As police broke up a demonstration by the families of `disappeared' people earlier this week, he recounted softly, they tried to corral him into a side street.
"I looked down that street and I saw there was no one in it - only policemen. I was afraid I would be kidnapped, that I myself would become a `disappeared one'.
"So I started shouting, `I'm a lawyer. I defend human rights. You have no right to hinder my movements.' I took out my professional ID card and repeated, `I'm a lawyer.'
"There was a high-ranking police officer in a suit and tie. He pushed me back so I couldn't leave. Policemen surrounded me.
"The police officer said: `You are not a lawyer. You are a traitor because you have contact with foreigners and so-called human rights organisations.' When he saw I refused to go the way he was trying to make me go, he said, `Take him in.'
"They took me to an office in Cavignac commissariat. I know people who have died under torture at Cavignac.
"From there I was taken to the central commissariat in Boulevard Colonel Amirouche, where they held me six hours. They kept saying to me: `You have contacts with journalists. You have contacts with Amnesty International.'
"They said to me at Cavignac, `You are the one who gave information to Amnesty International and other organisations. You are the one who causes trouble in this country'."
Mr Tahri's international reputation, and immediate appeals by Human Rights Watch and Amnesty International, probably saved him - this time. Had the police threatened him before releasing him on Monday night? I asked.
"The threat is permanent."
Yesterday a woman from the Anasser district of Algiers came to tell Mr Tahri that three of her neighbours had been picked up by police on their way to the demonstration. Forty-eight hours later, their families could obtain no news of them.
The woman was reporting the disappearances from Mr Tahri's office to the International Federation of Human Rights in Paris when the telephone went dead.

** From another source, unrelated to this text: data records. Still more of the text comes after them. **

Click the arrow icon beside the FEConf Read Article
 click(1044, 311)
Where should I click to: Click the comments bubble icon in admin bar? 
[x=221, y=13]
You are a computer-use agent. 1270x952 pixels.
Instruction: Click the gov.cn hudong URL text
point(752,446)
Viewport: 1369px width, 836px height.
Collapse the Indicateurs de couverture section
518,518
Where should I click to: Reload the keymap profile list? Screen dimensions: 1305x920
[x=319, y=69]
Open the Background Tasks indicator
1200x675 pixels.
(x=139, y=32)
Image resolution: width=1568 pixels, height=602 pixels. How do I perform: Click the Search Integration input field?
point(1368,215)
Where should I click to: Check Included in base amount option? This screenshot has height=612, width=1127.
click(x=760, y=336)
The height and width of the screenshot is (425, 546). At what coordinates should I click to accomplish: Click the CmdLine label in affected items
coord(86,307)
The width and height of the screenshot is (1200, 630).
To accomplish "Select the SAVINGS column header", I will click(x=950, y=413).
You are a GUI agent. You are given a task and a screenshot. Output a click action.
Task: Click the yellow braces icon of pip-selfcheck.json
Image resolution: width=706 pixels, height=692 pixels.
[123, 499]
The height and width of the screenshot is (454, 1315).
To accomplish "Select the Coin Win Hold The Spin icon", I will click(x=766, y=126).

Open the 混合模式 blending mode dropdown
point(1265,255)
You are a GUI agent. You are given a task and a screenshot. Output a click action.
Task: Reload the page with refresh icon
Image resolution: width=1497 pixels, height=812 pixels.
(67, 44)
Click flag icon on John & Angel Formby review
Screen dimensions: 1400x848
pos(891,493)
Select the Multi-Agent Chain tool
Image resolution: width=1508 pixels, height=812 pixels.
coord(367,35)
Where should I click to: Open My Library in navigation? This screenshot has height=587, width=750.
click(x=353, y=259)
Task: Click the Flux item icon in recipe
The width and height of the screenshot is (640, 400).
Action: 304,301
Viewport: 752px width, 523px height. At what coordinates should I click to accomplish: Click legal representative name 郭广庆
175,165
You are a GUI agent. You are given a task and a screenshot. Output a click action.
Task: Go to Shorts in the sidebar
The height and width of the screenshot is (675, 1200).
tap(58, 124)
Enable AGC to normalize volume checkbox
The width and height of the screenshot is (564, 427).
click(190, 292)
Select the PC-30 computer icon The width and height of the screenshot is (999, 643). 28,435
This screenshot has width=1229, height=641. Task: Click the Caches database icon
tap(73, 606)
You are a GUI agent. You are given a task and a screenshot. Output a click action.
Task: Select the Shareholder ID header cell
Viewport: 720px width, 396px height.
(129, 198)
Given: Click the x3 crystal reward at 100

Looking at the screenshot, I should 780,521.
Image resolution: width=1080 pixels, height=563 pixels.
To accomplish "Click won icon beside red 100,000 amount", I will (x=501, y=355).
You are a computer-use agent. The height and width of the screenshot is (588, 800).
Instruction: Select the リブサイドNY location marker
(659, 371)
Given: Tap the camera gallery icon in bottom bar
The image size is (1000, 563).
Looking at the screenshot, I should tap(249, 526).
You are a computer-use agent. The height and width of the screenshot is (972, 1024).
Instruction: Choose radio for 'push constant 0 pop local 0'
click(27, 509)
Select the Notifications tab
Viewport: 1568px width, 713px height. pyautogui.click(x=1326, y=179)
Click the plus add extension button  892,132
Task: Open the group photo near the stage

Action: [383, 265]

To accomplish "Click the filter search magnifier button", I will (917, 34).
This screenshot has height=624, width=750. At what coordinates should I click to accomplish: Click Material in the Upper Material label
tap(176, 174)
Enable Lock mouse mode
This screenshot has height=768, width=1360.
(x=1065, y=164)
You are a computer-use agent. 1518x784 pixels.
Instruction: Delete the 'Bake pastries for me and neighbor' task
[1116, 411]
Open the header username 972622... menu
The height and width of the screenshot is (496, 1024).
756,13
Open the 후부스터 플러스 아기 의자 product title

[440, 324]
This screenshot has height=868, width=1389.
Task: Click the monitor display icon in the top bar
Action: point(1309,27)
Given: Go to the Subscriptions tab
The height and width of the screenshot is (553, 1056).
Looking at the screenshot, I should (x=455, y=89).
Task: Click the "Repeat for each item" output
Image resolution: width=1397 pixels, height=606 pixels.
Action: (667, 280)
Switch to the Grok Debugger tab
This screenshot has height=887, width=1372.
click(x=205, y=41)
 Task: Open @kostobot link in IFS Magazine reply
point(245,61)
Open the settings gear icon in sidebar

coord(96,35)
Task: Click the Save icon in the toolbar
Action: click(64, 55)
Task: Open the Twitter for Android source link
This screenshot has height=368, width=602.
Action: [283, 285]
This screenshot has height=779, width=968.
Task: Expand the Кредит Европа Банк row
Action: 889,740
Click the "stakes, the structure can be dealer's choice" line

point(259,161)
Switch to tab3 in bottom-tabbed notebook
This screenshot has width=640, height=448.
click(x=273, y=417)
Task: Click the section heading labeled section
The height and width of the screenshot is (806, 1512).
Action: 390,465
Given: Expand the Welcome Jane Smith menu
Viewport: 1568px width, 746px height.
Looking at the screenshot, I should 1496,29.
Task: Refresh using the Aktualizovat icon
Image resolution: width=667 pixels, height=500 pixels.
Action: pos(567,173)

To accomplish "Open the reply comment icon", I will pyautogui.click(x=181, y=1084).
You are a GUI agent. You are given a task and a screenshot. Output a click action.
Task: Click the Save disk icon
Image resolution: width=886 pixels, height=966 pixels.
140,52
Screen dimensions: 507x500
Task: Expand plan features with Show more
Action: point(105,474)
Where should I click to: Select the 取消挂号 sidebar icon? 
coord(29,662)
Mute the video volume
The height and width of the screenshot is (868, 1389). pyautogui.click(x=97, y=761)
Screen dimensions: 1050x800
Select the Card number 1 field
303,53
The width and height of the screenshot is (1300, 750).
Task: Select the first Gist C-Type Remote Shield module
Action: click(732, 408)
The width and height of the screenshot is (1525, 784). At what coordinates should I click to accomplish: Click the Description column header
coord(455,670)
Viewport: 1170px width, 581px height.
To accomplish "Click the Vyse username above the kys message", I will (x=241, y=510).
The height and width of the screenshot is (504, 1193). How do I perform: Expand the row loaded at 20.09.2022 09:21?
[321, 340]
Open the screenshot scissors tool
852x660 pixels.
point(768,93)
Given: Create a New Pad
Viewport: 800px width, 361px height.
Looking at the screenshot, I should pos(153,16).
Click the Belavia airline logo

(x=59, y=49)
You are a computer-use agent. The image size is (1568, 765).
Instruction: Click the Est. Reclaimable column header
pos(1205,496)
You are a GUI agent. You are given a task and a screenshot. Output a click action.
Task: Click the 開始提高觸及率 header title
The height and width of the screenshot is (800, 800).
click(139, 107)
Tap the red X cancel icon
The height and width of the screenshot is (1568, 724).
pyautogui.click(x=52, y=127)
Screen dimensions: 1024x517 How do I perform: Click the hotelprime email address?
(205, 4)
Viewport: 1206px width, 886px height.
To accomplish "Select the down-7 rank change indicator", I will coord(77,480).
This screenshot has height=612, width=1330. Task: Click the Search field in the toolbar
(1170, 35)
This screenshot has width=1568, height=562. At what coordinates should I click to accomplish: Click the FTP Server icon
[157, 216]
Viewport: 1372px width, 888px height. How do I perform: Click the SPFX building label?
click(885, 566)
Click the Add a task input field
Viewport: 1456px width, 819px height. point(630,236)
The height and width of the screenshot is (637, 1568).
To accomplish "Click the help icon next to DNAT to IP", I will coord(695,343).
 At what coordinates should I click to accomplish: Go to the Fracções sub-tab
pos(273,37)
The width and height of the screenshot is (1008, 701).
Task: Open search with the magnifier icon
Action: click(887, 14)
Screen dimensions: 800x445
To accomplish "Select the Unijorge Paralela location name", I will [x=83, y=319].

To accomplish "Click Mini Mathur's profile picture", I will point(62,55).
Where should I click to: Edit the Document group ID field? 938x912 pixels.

Nearly 200 foreign journalists who have come to Algiers to cover today's nationwide local elections are also coping with phone tappers and inquisitive policemen.
When I left my files and newspapers in disarray in my hotel room, I came back to find them neatly stacked. But in the wrong order.
"You are completely free to talk to anyone you want to," an official told me. "Anyone?" I asked incredulously. "Well, anyone in the legal parties," he answered.
"And the illegal parties?" I continued, now stepping into dangerous waters. "You can't talk to them," he scowled. "They don't exist."